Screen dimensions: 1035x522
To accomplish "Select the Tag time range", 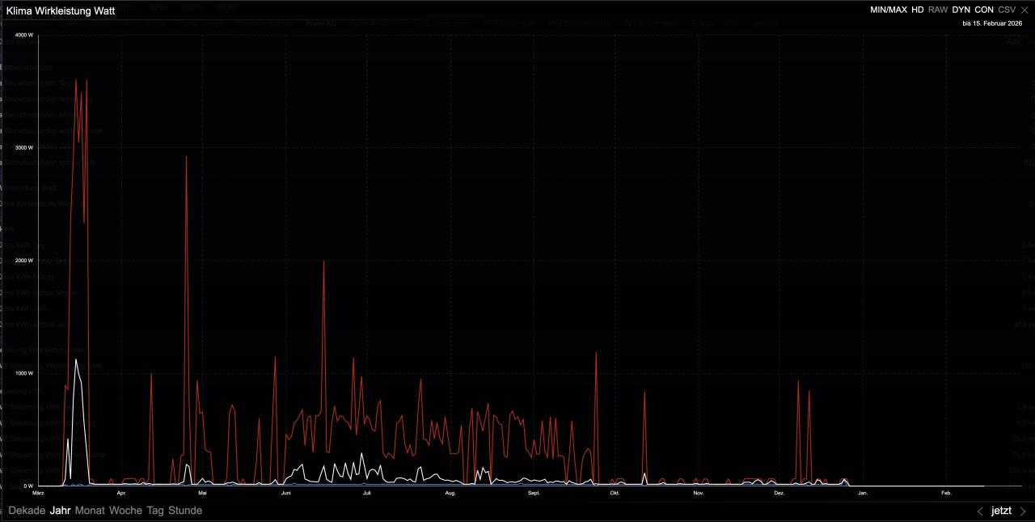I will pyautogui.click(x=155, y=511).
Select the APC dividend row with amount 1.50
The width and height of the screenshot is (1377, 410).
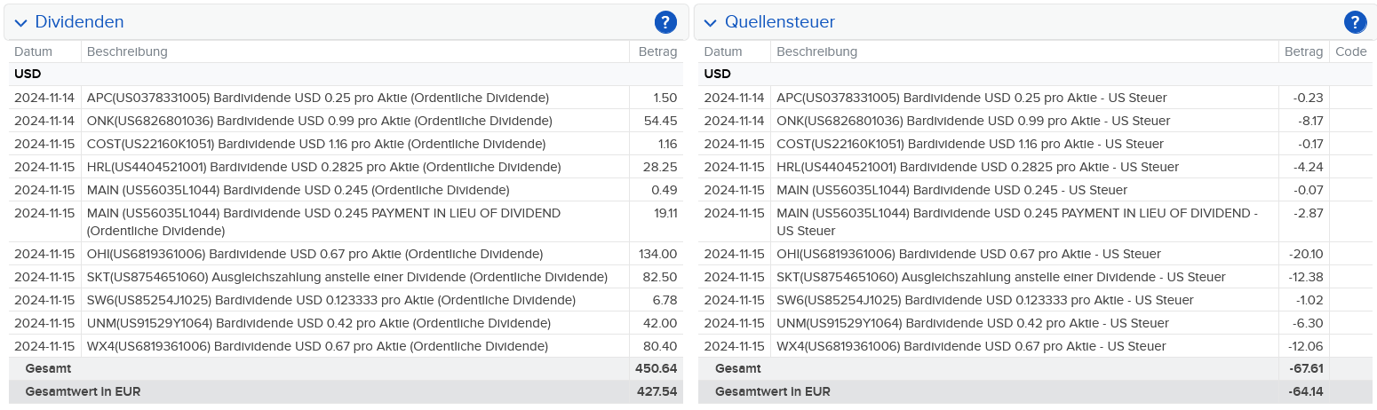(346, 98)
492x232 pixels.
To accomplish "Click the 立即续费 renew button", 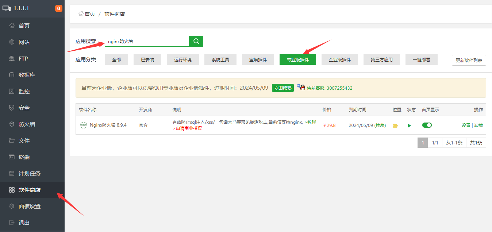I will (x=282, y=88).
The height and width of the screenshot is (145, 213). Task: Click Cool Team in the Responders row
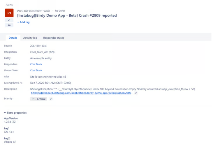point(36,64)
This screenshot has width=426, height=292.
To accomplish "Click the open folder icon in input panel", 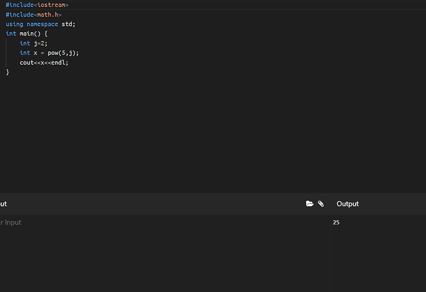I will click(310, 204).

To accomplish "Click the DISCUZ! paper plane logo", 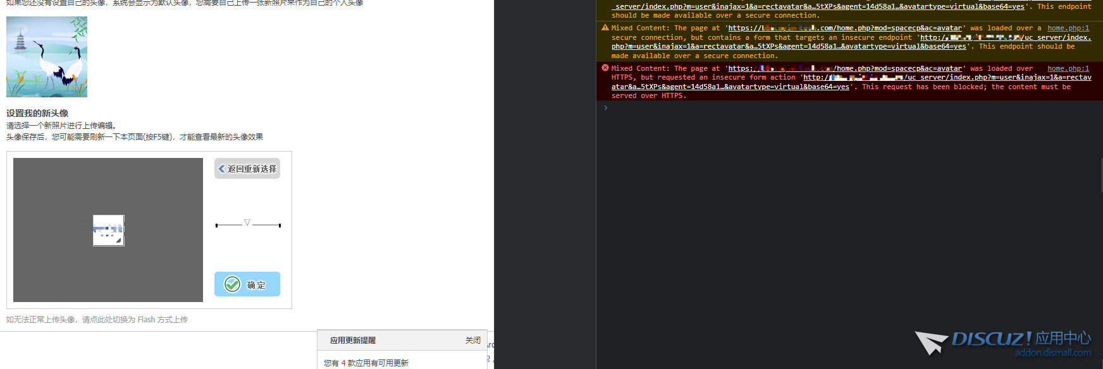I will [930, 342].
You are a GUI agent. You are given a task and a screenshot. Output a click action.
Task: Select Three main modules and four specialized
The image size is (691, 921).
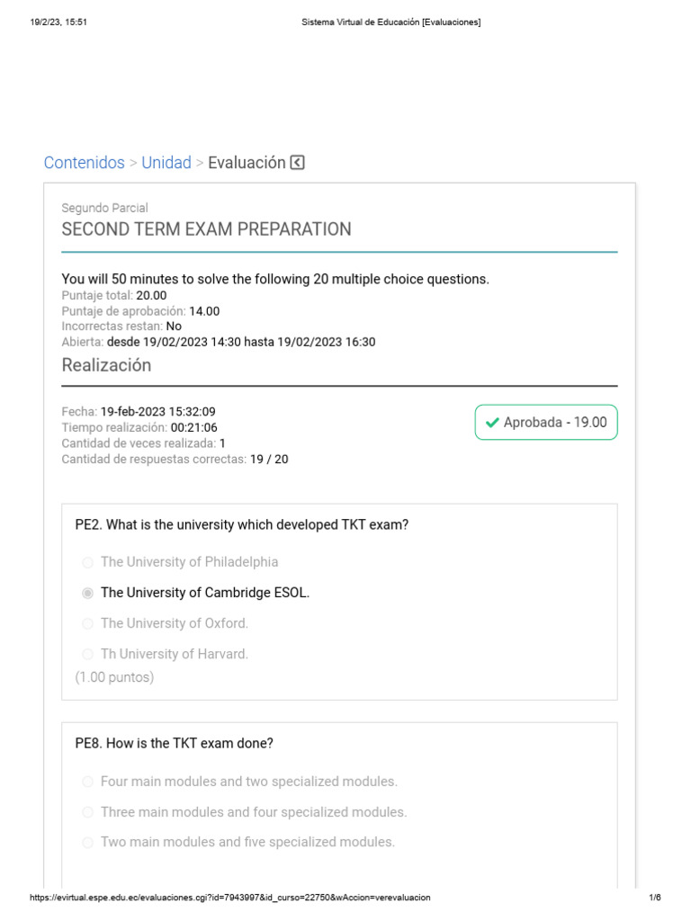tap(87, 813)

==

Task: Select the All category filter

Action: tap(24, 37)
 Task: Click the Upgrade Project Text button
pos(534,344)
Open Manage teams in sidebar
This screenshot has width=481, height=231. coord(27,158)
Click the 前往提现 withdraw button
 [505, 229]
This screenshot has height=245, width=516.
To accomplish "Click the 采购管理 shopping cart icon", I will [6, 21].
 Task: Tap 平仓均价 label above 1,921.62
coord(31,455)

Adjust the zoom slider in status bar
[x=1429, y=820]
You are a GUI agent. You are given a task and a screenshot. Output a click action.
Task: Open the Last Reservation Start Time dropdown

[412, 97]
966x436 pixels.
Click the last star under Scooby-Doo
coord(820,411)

--

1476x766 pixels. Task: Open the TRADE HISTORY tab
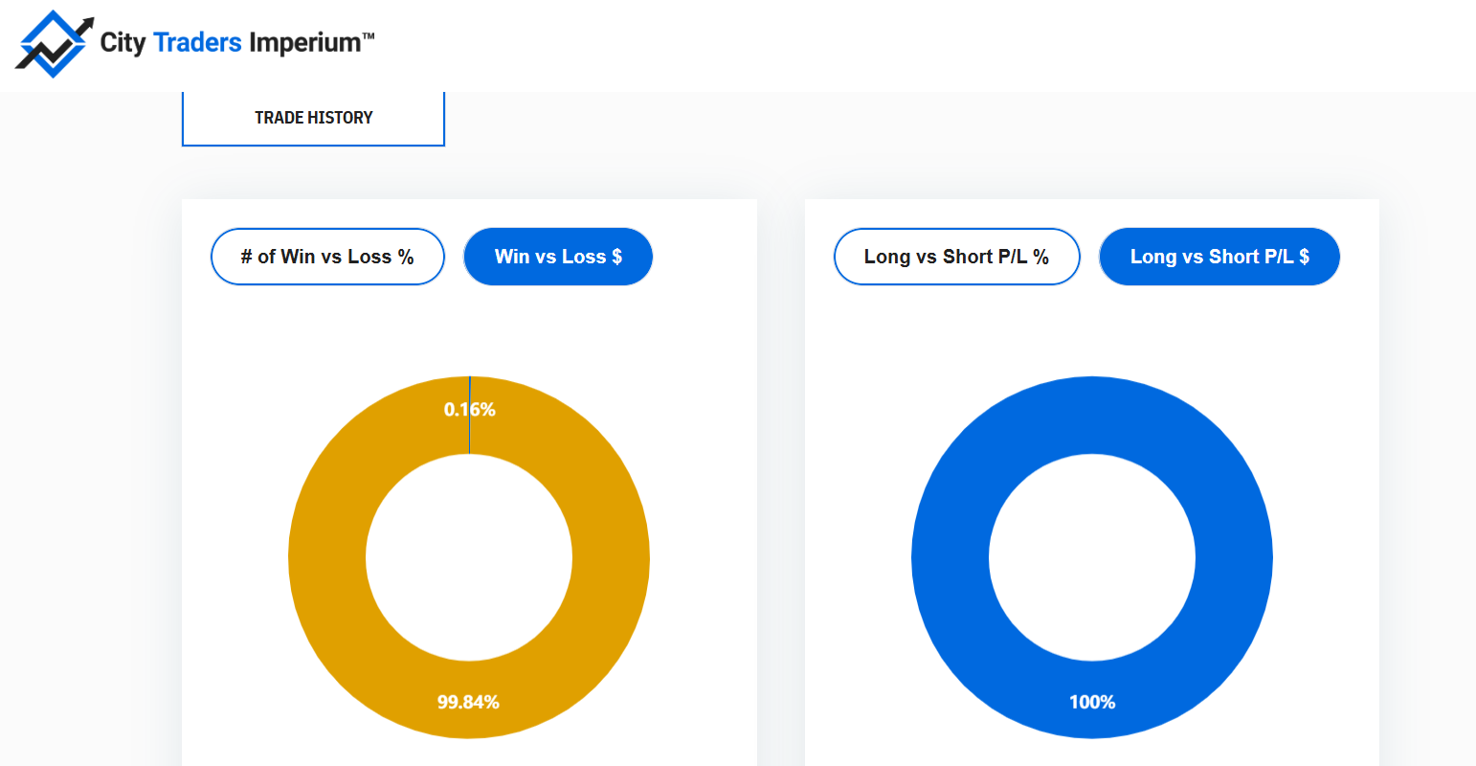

# What you are asked to do:
Could you render the stretch from the line containing "Task: Select the All category filter" through the line containing "coord(820,411)" as a numbered list, skipping blank lines?

# Response to this exercise:
1. Task: Select the All category filter
2. Action: tap(24, 37)
3.  Task: Click the Upgrade Project Text button
4. pos(534,344)
5. Open Manage teams in sidebar
6. This screenshot has width=481, height=231. coord(27,158)
7. Click the 前往提现 withdraw button
8.  [505, 229]
9. This screenshot has height=245, width=516.
10. To accomplish "Click the 采购管理 shopping cart icon", I will [6, 21].
11.  Task: Tap 平仓均价 label above 1,921.62
12. coord(31,455)
13. Adjust the zoom slider in status bar
14. [x=1429, y=820]
15. You are a GUI agent. You are given a task and a screenshot. Output a click action.
16. Task: Open the Last Reservation Start Time dropdown
17. [412, 97]
18. 966x436 pixels.
19. Click the last star under Scooby-Doo
20. coord(820,411)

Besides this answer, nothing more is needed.